**TAREA A REALIZAR:**
Continúe el fragmento sobre la vida en el pueblo a partir de su última oración.

**FRAGMENTO:**
En el pueblo dejas de ser el periodista, el alto ejecutivo o el genio del marketing y vuelves a ser Pepe, Bartolo, ‘el del BMW’ o ‘el de la Ignacia’. Te reciben con los brazos abiertos, como si en vez de venir de la moderna Madrid acabara de atracar tu barco en el puerto de Palos tras años de expedición con Elcano y Magallanes. En este surrealista paraje, el Ayuntamiento lo mismo utiliza la megafonía municipal para avisar de que “se ha encontrado una dentadura en el bar de la titi” que para armonizar las mañanas con jotas o música folclórica en época festiva.


El pueblo nos devuelve la humanidad que nos resta el vaivén diario, la pausa y la cercanía en el trato. Es imposible andar más de 20 metros sin saludar a alguien conocido y comentar el tiempo, lo poco que faltan para las fiestas o lo alto que estás, aunque lleves un lustro en que lo único que te crece es la barriga.

**DATOS PROPORCIONADOS:**
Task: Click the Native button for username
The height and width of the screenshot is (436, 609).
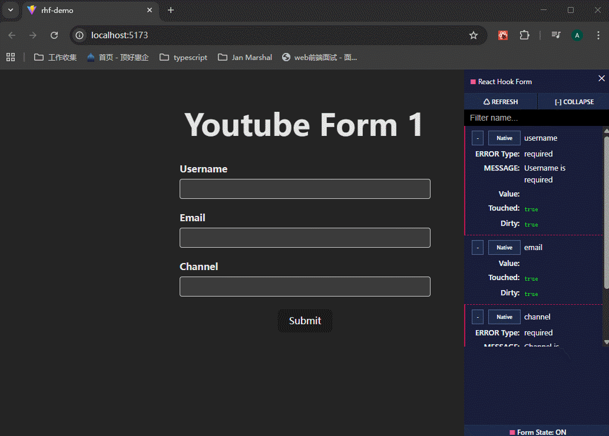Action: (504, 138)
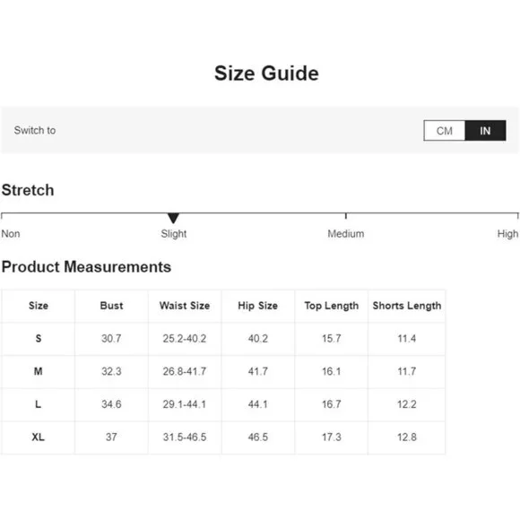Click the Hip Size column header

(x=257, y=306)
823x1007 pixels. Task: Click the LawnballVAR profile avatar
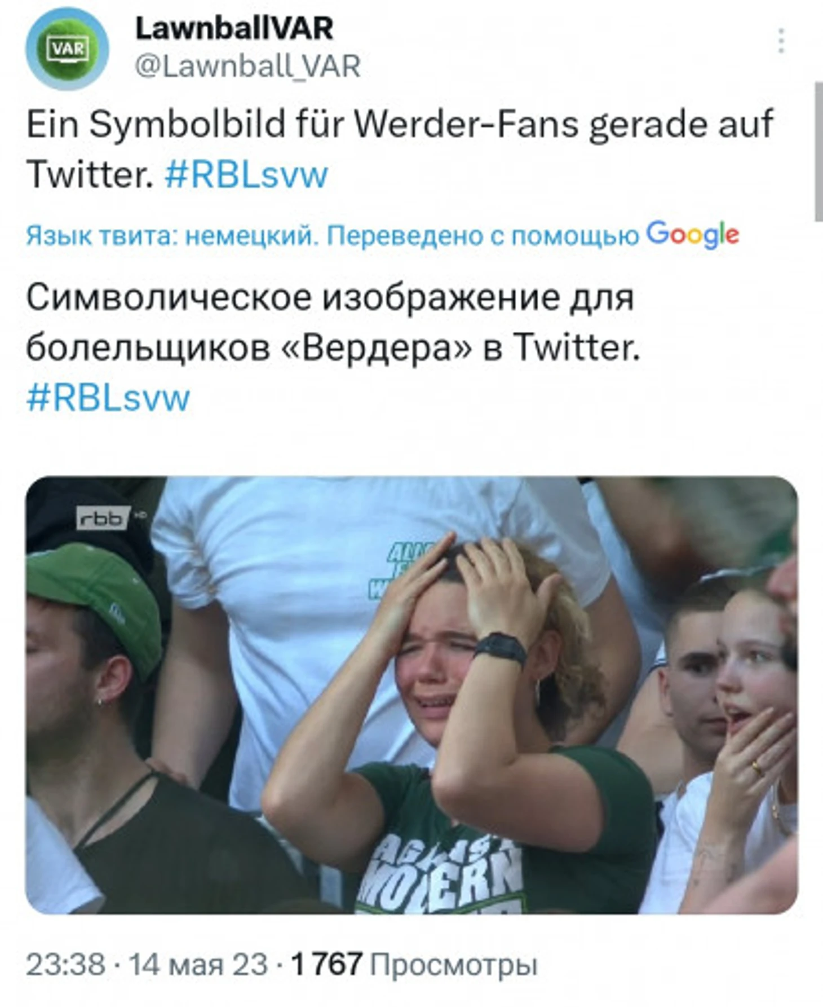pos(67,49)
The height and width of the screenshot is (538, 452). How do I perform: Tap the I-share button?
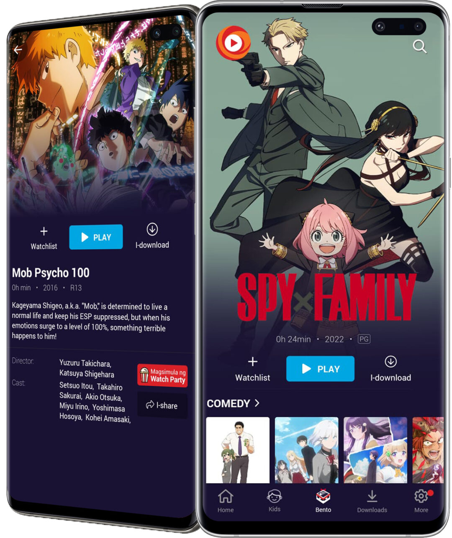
---
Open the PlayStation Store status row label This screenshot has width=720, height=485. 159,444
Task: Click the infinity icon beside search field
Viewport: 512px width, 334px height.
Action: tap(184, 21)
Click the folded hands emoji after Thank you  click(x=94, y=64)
* * *
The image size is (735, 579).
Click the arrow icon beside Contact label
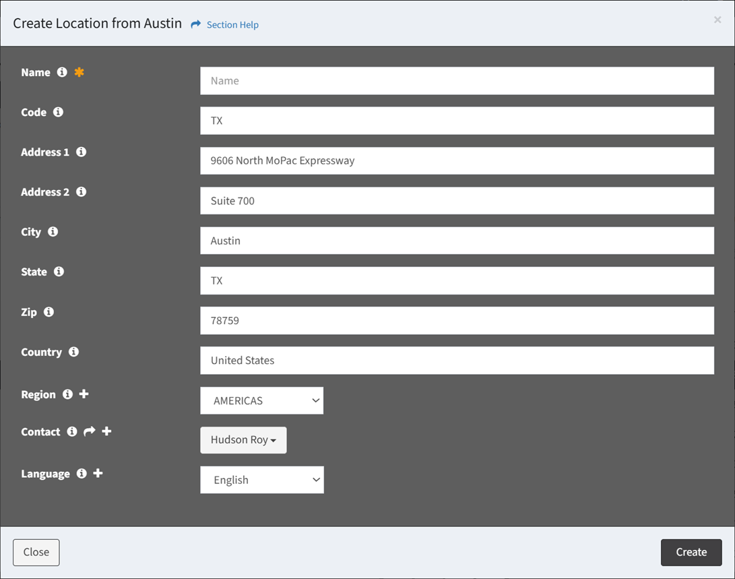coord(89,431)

**RESPUESTA ESCRITA:**
Cuando eras niño, tener pueblo significaba ser un auténtico terrateniente y te daba alas para mirar por encima del hombro a la plebe que se iba a pasar el verano mordiendo asfalto en una ciudad fantasma. De niño, la villa despierta tu imaginación a la máxima categoría. Juegas con tus amigos hasta la hora que quieras, disfrutas del río, te manchas los pantalones y pasas menos por casa que un sentenciado a cadena perpetua.

Cuando creces, tus ojos se fijan en otras cosas; “qué guapa está la hija de la Mercedes”; “qué libre me siento” y “qué bien se ven las estrellas”. El pueblo es el lugar donde damos nuestros primeros pasos en la juventud. Es el escenario de la primera borrachera, el primer beso o la primera ‘galleta’ de tu padre. Los de pueblo siempre son más espabilados y nos conducen a los de ciudad por unas sendas desconocidas.

Galisteo – Extremadura

Mi pueblo es particularmente mágico. Rodeado de una muralla mozárabe y coronado por una antigua torre palacio (llamada comúnmente ‘picota’), la villa de Galisteo emerge como un oasis en medio del secarral extremeño. A sus pies pasa el río Jerte, que deja un rastro de verdor y vida a su paso.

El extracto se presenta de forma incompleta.